A piece of pottery is removed from a kiln and allowed to cool in a controlled environment. The temperature (in degrees Fahrenheit) of the pottery after it is removed from the kiln is shown for various times (in minutes) in the following table.
Time(min) Temperature (F)
15 2200
20 2150
30 2050
60 1750
a.) Find a linear model for the temperature of the pottery after t minutes
b.) Explain the meaning of the slope of this line in the context of the problem.
c.) Assuming that the temperature continues to decrease at the same rate, what will be the temperature of the pottery in 3 hours?
note the slope from point to point:
(2150-2200)/(20-15) = -50/5 = -10
(2050-2150)/(30-20) = -100/10 = -10
(1750-2050)/(60-30) = -300/30 = -10
So, it looks like
F = -10T
But, F(15) = 2200, not -150
SO, making that adjustment, we have
F = 2350 - 10T
a.) To find a linear model for the temperature of the pottery after t minutes, we can use the data provided to determine the equation of a straight line that passes through these points.
One way to do this is by using the slope-intercept form of a linear equation, y = mx + b, where y is the dependent variable (temperature in this case), x is the independent variable (time in minutes), m is the slope, and b is the y-intercept.
To find the slope, m, we can use the formula:
m = (y2 - y1) / (x2 - x1)
Choosing two points from the table, (15, 2200) and (20, 2150), we can plug in the values:
m = (2150 - 2200) / (20 - 15)
= -10
Now that we have the slope, we need to find the y-intercept, b. We can do this by selecting any point from the table and substituting the values into the slope-intercept form:
Using point (15, 2200):
2200 = -10(15) + b
b = 2350
Therefore, the linear model for the temperature of the pottery after t minutes is:
Temperature = -10t + 2350
b.) The slope of this line, -10 in this case, represents the rate at which the temperature is decreasing over time.
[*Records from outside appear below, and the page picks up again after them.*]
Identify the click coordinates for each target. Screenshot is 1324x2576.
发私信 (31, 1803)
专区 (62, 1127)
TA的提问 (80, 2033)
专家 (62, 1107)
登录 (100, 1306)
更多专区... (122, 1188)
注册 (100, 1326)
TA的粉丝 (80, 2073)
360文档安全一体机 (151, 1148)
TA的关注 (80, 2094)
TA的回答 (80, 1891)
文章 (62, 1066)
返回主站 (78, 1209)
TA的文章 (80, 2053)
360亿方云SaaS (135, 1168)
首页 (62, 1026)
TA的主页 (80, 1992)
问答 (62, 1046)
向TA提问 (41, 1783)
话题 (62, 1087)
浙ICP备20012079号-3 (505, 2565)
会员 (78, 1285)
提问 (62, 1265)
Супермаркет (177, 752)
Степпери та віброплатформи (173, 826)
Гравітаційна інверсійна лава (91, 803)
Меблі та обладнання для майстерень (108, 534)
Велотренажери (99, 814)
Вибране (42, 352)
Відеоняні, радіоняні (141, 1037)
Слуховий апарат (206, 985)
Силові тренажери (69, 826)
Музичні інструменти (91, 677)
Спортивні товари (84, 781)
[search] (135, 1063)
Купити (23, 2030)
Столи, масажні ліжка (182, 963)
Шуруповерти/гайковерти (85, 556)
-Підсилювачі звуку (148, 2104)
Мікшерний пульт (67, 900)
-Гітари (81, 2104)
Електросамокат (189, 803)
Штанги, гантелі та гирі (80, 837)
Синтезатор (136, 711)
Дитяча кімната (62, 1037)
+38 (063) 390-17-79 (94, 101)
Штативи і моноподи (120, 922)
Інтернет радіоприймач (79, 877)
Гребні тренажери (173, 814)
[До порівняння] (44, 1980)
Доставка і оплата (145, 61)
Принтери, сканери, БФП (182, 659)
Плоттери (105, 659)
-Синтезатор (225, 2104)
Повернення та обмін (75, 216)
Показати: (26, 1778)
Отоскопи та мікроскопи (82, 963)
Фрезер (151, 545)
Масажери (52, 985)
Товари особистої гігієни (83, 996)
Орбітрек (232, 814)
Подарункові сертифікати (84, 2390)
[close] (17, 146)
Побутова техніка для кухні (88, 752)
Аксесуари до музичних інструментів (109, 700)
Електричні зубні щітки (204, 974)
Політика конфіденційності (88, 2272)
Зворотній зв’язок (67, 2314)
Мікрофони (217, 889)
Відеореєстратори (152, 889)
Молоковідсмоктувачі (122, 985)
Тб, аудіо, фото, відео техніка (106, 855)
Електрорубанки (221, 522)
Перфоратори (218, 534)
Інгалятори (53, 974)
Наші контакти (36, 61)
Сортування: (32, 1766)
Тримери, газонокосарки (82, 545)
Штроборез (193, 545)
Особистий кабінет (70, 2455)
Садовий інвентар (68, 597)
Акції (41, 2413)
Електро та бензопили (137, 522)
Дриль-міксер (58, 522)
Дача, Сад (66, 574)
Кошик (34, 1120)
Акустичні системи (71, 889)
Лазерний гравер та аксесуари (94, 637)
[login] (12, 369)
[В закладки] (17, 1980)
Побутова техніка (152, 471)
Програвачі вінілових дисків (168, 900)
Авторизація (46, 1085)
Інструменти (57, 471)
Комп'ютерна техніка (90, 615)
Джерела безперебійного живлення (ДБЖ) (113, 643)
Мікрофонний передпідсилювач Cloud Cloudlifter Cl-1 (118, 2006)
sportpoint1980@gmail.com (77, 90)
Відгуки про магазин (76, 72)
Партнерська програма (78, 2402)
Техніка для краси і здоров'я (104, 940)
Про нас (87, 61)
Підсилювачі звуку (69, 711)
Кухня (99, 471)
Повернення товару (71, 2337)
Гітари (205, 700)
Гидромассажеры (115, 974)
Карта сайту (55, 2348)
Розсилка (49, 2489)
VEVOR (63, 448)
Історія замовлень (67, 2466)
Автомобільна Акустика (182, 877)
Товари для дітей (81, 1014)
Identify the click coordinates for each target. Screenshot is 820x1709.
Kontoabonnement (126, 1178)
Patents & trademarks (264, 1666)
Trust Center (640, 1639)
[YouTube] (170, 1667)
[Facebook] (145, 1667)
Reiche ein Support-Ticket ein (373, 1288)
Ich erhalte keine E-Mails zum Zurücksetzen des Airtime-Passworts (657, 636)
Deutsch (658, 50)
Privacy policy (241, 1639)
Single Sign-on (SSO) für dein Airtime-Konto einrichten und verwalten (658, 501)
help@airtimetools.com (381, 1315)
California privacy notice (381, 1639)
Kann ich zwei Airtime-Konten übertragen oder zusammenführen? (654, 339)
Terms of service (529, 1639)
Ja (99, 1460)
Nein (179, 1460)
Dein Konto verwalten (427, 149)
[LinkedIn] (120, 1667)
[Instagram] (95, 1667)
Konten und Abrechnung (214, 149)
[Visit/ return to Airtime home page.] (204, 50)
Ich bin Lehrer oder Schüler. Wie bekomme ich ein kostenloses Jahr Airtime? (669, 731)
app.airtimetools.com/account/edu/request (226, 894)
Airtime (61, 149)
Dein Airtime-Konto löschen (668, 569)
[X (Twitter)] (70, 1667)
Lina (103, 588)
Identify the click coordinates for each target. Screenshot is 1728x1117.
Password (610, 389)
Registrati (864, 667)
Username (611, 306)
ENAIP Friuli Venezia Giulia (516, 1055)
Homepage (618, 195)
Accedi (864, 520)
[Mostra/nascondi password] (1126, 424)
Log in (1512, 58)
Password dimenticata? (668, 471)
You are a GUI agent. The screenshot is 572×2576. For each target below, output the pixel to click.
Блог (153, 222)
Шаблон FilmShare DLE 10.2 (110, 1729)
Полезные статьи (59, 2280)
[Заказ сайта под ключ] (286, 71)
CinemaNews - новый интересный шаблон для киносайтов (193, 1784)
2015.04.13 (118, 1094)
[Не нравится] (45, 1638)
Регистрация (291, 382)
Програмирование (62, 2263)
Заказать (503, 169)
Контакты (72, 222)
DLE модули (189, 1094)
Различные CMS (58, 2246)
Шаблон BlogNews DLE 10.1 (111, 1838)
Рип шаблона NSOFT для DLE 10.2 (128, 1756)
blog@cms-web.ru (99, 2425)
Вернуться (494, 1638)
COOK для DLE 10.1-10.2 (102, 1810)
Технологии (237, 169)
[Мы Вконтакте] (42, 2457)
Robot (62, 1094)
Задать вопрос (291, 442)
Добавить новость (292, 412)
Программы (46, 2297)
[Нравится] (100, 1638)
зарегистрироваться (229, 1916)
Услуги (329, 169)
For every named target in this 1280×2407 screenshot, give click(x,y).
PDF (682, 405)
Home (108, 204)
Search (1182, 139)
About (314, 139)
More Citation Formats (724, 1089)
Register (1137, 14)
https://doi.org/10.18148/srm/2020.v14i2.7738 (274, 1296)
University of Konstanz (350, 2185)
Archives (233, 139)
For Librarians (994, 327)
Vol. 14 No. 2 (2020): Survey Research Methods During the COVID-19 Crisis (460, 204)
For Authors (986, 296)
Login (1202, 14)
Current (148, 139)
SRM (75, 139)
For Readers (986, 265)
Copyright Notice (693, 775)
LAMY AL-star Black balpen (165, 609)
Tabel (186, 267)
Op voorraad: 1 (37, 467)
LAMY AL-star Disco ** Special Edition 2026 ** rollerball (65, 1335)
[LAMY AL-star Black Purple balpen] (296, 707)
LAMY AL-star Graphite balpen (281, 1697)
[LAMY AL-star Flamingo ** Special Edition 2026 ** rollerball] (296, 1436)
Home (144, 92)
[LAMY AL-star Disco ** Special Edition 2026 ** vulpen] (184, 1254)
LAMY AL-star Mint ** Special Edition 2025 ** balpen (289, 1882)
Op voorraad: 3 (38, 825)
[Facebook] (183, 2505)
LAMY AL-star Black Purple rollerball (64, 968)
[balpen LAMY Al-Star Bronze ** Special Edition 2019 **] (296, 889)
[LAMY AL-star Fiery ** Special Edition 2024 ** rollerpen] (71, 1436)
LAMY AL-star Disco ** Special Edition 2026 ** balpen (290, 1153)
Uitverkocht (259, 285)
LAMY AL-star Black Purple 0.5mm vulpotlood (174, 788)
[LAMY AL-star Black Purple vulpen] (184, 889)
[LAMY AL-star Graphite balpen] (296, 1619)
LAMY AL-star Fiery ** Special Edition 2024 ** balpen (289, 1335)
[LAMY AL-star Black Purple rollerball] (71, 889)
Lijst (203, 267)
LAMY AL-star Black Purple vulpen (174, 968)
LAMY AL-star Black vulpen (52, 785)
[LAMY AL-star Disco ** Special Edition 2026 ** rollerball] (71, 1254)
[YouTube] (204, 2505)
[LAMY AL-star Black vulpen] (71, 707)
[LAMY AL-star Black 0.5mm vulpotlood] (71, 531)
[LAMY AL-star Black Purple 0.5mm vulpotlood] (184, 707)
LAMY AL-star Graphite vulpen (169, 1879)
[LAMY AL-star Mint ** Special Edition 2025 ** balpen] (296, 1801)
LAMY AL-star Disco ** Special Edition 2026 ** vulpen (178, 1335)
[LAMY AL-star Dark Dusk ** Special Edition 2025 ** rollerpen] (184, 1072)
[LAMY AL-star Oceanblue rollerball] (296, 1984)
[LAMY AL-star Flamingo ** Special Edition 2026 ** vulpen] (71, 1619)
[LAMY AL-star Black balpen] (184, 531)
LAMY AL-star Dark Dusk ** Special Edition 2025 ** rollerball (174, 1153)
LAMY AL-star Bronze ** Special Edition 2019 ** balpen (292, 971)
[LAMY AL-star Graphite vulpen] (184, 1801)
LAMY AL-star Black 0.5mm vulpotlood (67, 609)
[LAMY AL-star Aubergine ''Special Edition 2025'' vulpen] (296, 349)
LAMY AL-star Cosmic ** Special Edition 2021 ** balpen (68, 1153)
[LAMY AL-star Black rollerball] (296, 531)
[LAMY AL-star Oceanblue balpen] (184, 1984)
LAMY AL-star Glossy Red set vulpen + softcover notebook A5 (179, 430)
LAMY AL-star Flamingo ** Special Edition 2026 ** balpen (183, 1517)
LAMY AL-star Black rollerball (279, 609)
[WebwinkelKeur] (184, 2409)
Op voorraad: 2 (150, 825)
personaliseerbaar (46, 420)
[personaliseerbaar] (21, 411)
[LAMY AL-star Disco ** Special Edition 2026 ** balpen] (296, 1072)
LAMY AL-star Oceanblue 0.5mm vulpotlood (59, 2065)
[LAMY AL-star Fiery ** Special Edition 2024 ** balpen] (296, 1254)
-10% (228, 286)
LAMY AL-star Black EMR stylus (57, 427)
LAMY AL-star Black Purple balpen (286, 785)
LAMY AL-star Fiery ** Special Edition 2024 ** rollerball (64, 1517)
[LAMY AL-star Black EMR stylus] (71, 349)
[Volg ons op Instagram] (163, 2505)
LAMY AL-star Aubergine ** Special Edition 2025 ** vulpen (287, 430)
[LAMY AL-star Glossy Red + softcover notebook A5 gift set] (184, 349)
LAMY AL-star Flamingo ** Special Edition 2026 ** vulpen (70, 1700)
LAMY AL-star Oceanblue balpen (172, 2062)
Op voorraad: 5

It tells us that for every increase of 1 minute, the temperature decreases by 10 degrees Fahrenheit.
c.) To find the temperature of the pottery in 3 hours, we need to convert the time from hours to minutes. Since there are 60 minutes in 1 hour, 3 hours would be 3 * 60 = 180 minutes.
Plugging this value into the linear model we found earlier:
Temperature = -10(180) + 2350
= -1800 + 2350
= 550
Therefore, the temperature of the pottery in 3 hours would be 550 degrees Fahrenheit.